Can you copy every one of the records below word for word, leaving the pictures out of your copy?

-- Start Records for processing --

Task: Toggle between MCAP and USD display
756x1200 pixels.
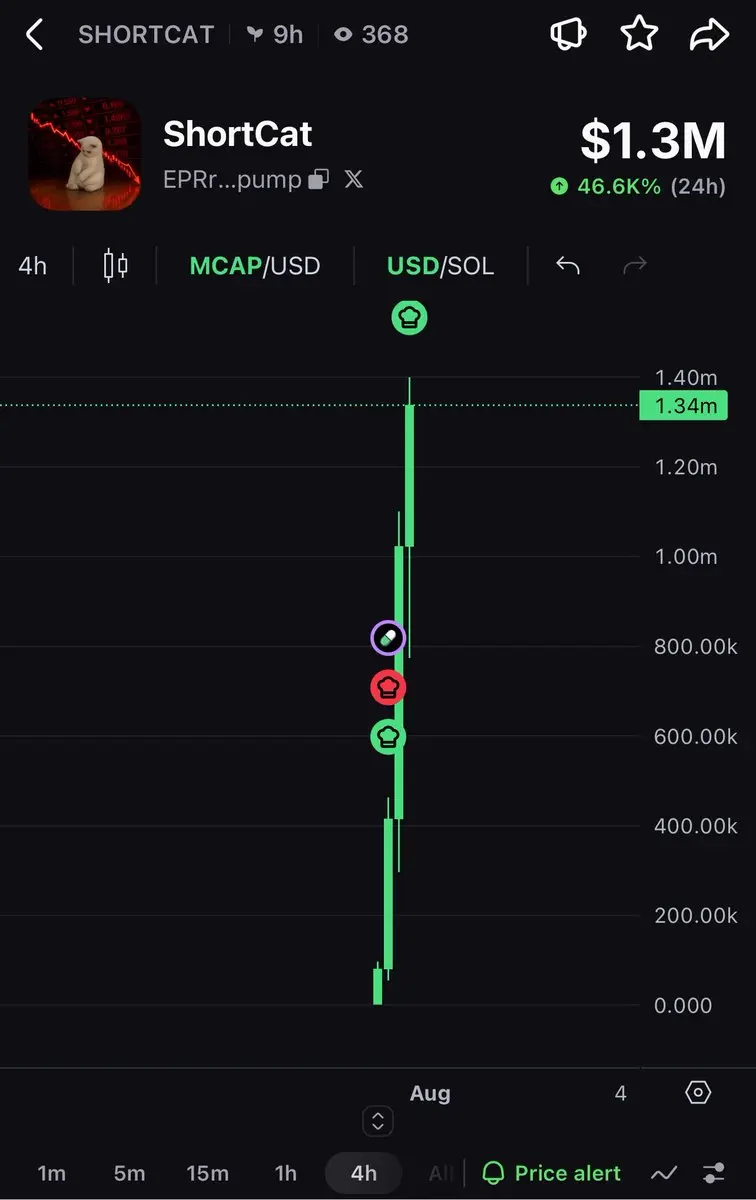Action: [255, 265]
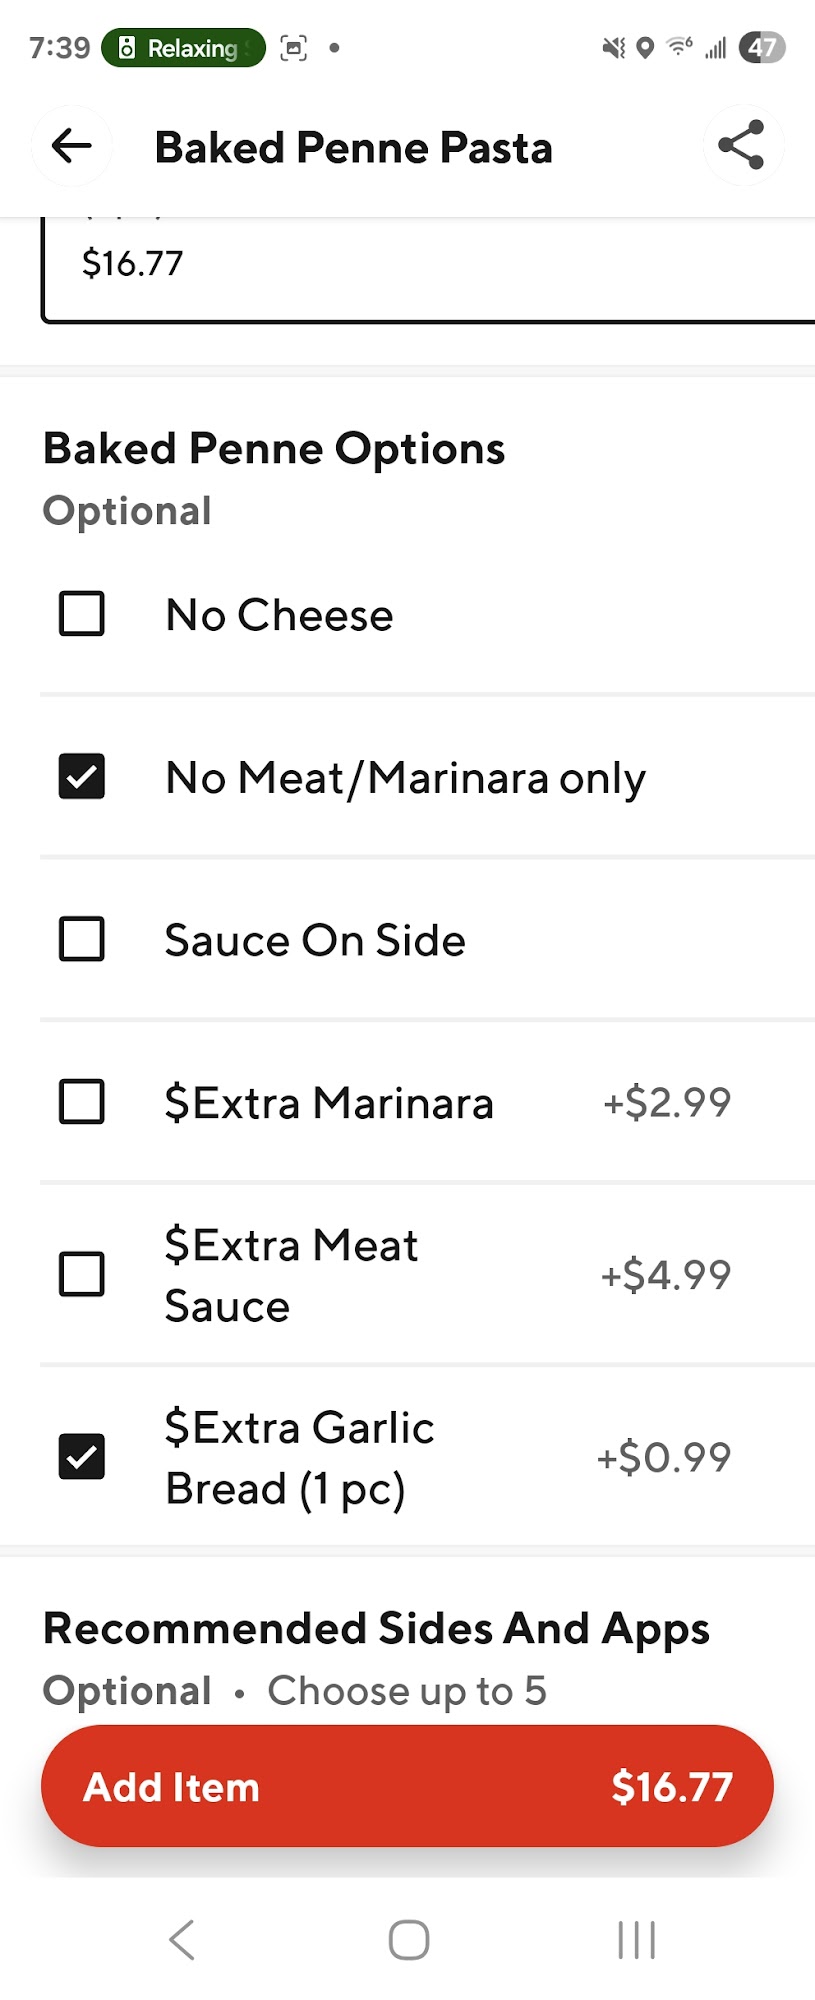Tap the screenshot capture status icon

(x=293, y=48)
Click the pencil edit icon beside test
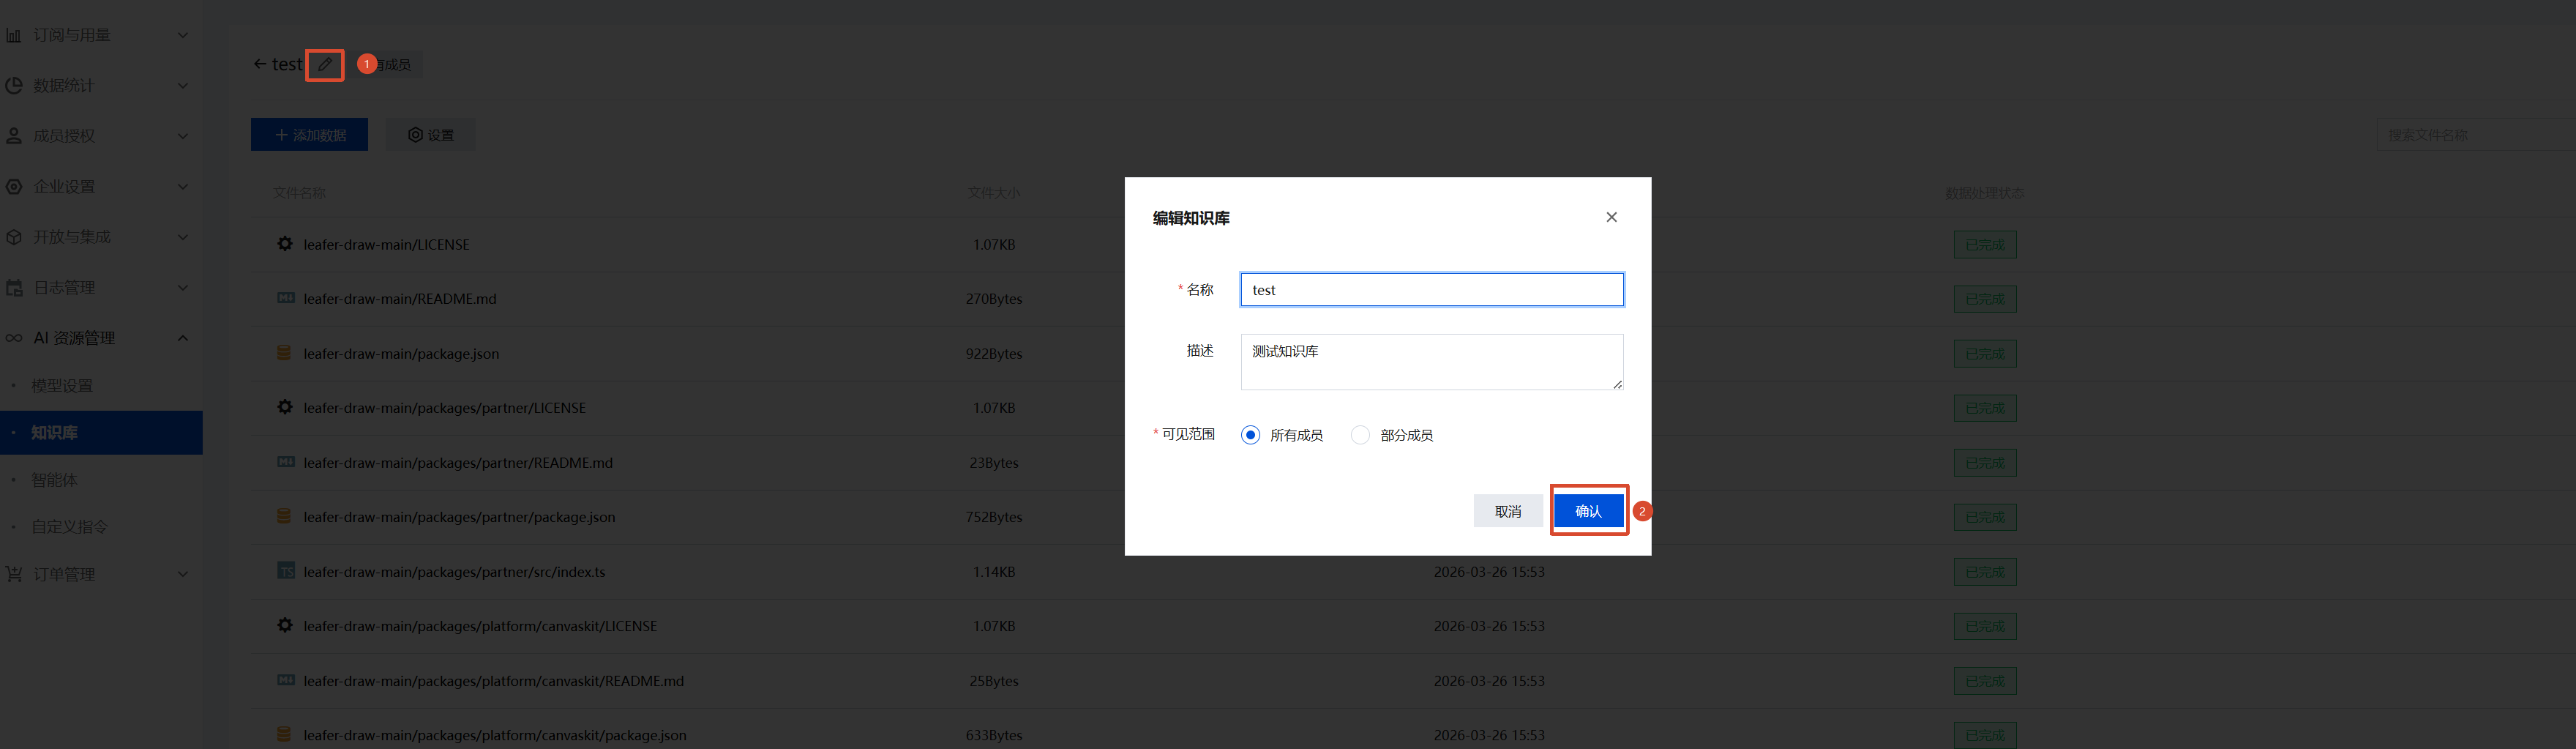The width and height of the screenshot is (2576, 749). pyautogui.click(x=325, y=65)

-- End Records for processing --

** Output for this task **
Task: Toggle between MCAP and USD display
756x1200 pixels.
Action: [255, 265]
Tap the screenshot capture status icon

(x=293, y=48)
Click the pencil edit icon beside test
The width and height of the screenshot is (2576, 749). pyautogui.click(x=325, y=65)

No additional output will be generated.